I'm looking for a quantitative version of this: Suppose $\| U^T V \| \le \varepsilon$ and $\| V^T U \| \le \varepsilon$. What can we say about $\| U U^T + V V^T - I_d \|$ in terms of $\varepsilon$?

For concreteness, let $\|\cdot\|$ be the operator norm: For $M \in \mathbb{R}^{a \times b}$, $\|M\| := \sup \{ \|Mx\|_2 : x \in \mathbb{R}^b, \|x\|_2 \le 1 \}$. However, I am interested in other norms too.

Answer 1

We note two facts:

1. For any $A \in \mathbb{R}^{m \times n}$, the matrices $AA^T-I_m$ and $A^TA-I_n$ are both symmetric and have the same non-zero eigenvalues. Thus, $\|AA^T-I_m\| - \|A^TA-I_n\|$.
2. For any $B \in \mathbb{R}^{m \times n}$, the non-zero eigenvalues of the symmetric matrix $\begin{bmatrix}0 & B \\ B^T & 0\end{bmatrix}$ are $\pm\sigma_1,\ldots,\pm\sigma_{\min(m,n)}$ where $\sigma_1,\ldots,\sigma_{\min(m,n)}$ are the singular values of $B$. Therefore, $\left\|\begin{bmatrix}0 & B \\ B^T & 0\end{bmatrix}\right\| = \|B\|$.

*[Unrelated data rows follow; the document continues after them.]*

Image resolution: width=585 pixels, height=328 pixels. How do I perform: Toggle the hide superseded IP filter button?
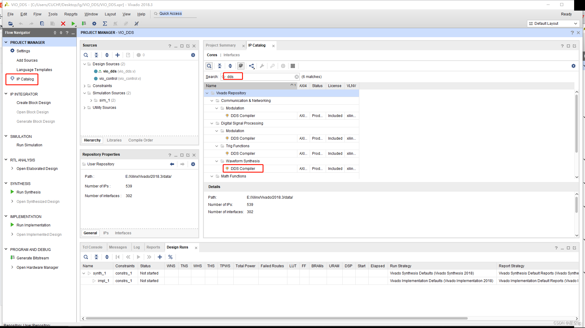[x=241, y=66]
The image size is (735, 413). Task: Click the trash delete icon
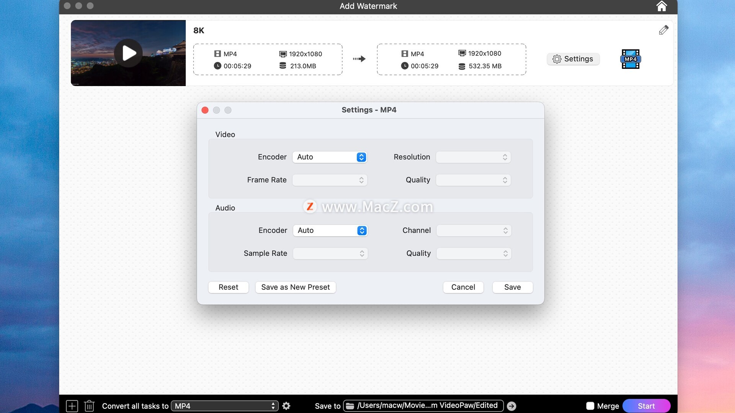[x=89, y=406]
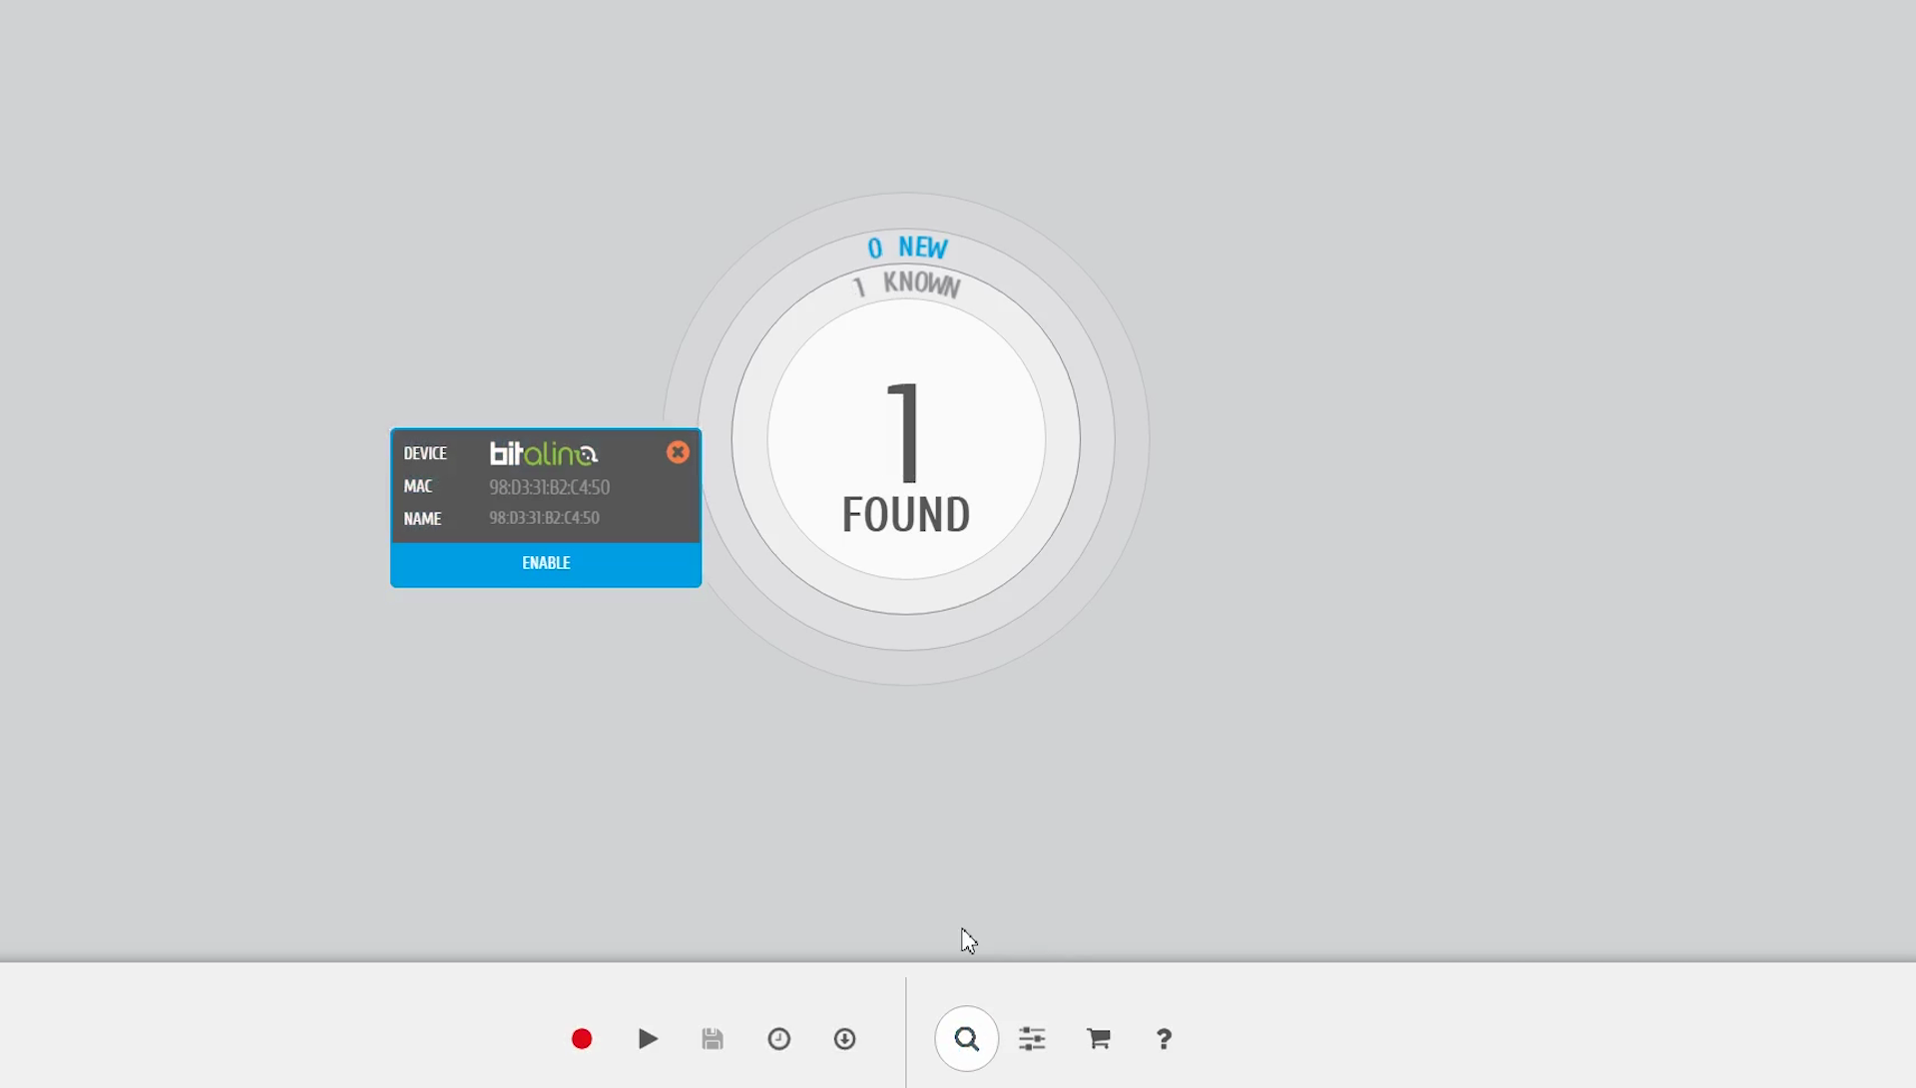This screenshot has height=1088, width=1916.
Task: Click the bitalino logo in the device card
Action: coord(544,454)
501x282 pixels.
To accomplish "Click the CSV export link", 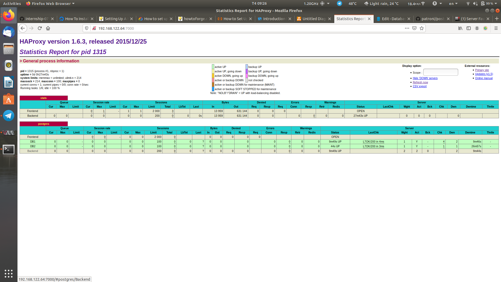I will [x=419, y=86].
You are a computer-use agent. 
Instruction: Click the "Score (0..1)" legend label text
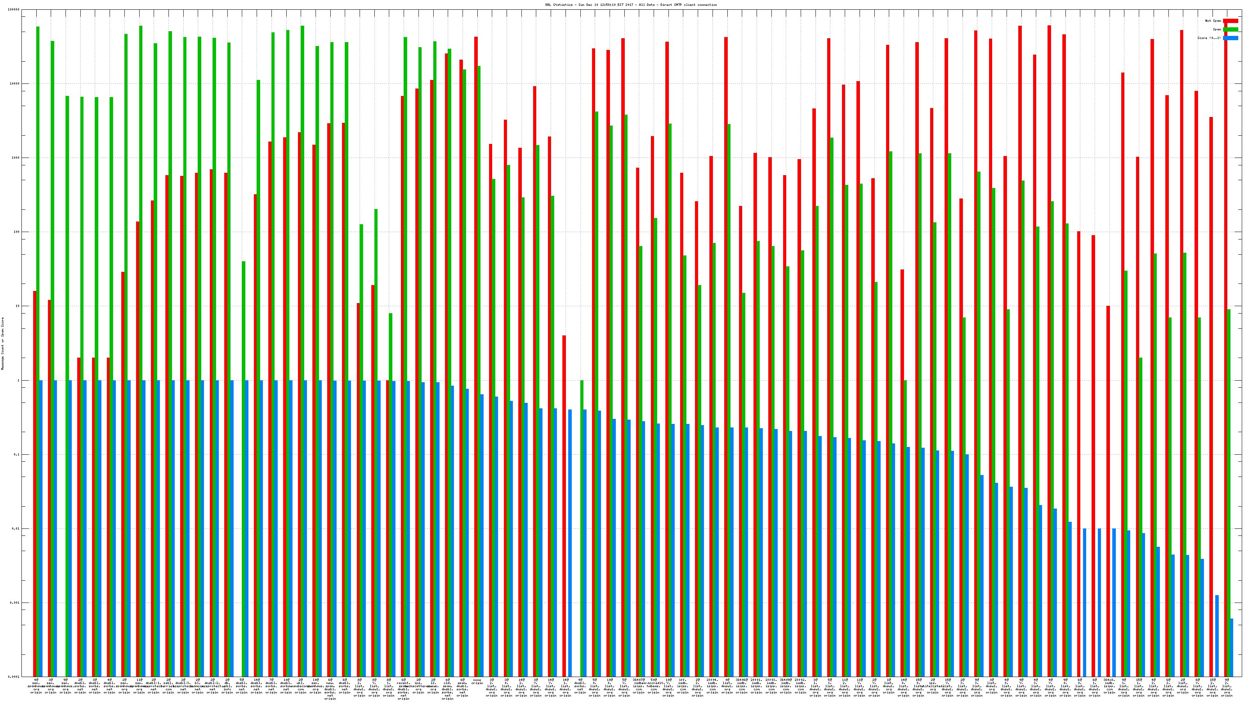point(1209,38)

Using these facts, we have \begin{align*} \|UU^T+VV^T-I_d\| &= \left\|\begin{bmatrix}U & V\end{bmatrix}\begin{bmatrix}U^T \\ V^T\end{bmatrix}-I_d\right\| \\ &= \left\|\begin{bmatrix}U^T \\ V^T\end{bmatrix}\begin{bmatrix}U & V\end{bmatrix}-I_d\right\| \\ &= \left\|\begin{bmatrix}U^TU & U^TV \\ V^TU & V^TV\end{bmatrix}-\begin{bmatrix}I_k & 0_{k,d-k} \\ 0_{d-k,k} & I_{d-k}\end{bmatrix}\right\| \\ &= \left\|\begin{bmatrix}0 & U^TV \\ V^TU & 0\end{bmatrix}\right\| \\ &= \|U^TV\| \\ &\le \epsilon. \end{align*}